* EXCERPT TO READ
-*-*-
However, currently every bit in FPSCR field BFA is set to 0, including ones not
on that list.

This can be seen in the following simple C program:

    #include <fenv.h>
    #include <stdio.h>

    int main(int argc, char **argv) {
        int ret;
        ret = fegetround();
        printf("Current rounding: %d\n", ret);
        ret = fesetround(FE_UPWARD);
        printf("Setting to FE_UPWARD (%d): %d\n", FE_UPWARD, ret);
        ret = fegetround();
        printf("Current rounding: %d\n", ret);
        ret = fegetround();
        printf("Current rounding: %d\n", ret);
        return 0;
    }

which gave the output (before this commit):

    Current rounding: 0
    Setting to FE_UPWARD (2): 0
    Current rounding: 2
    Current rounding: 0

instead of (after this commit):

    Current rounding: 0
    Setting to FE_UPWARD (2): 0
    Current rounding: 2
    Current rounding: 2

The relevant disassembly is in fegetround(), which, on my system, is:

    __GI___fegetround:
    <+0>:   mcrfs  cr7, cr7
    <+4>:   mfcr   r3
    <+8>:   clrldi r3, r3, 62
    <+12>:  blr

What happens is that, the first time fegetround() is called, FPSCR field 7 is
retrieved. However, because of the bug in mcrfs, the entirety of field 7 is set
to 0, which includes the rounding mode.
-*-*-
* WHAT TO WORK ON
(a) According to the excerpt on the mcrfs bug, what did the C program print on its final line before the commit?
(b) Continue the excerpt on the mcrfs bug from its final sentence onward.

* STORED DATA
-*-*-
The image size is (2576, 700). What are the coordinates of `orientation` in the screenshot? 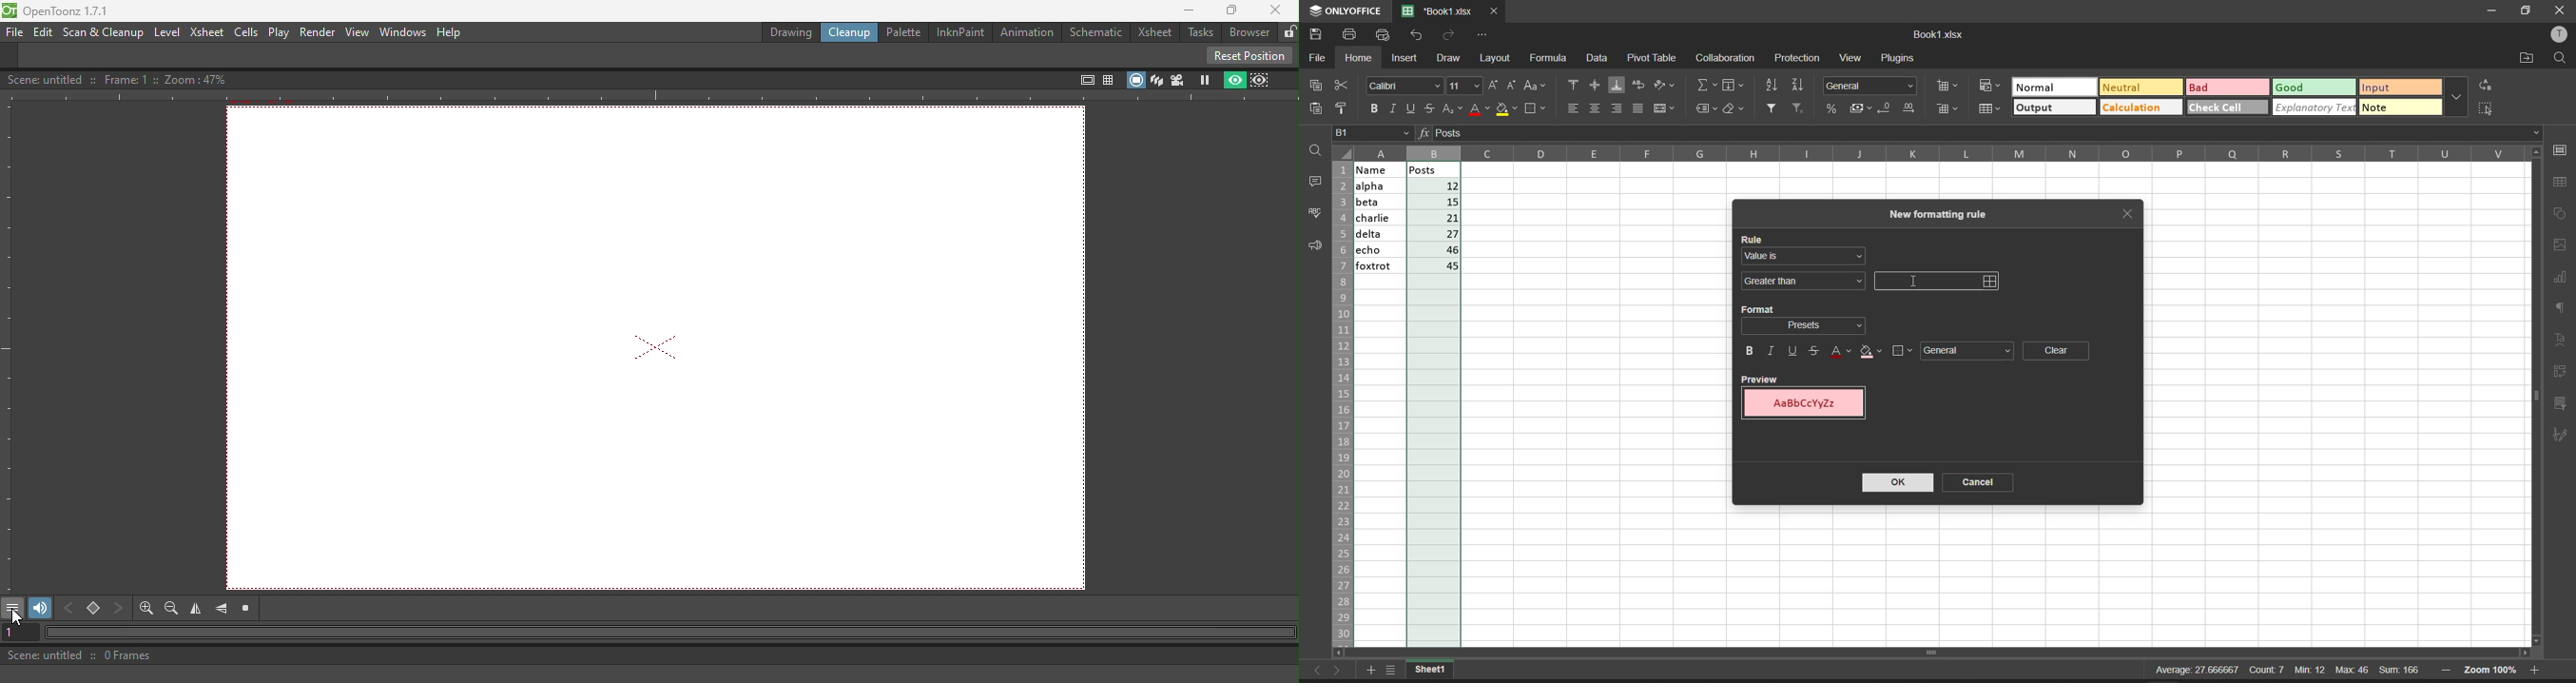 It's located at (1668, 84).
-*-*-
* ANSWER SET
(a) Current rounding: 0

(b)
There are other issues this will fix, such as condition flags not persisting
when they should if read, and if you were to read a specific field with some
exception bits set, but no others were set in the entire register, then the
bits would be cleared correctly, but FEX/VX would not be updated to 0 as they
should be.

Signed-off-by: James Clarke <jrtc27@jrtc27.com>
---
 target-ppc/cpu.h       |  6 ++++++
 target-ppc/translate.c | 21 +++++++++++++++++----
 2 files changed, 23 insertions(+), 4 deletions(-)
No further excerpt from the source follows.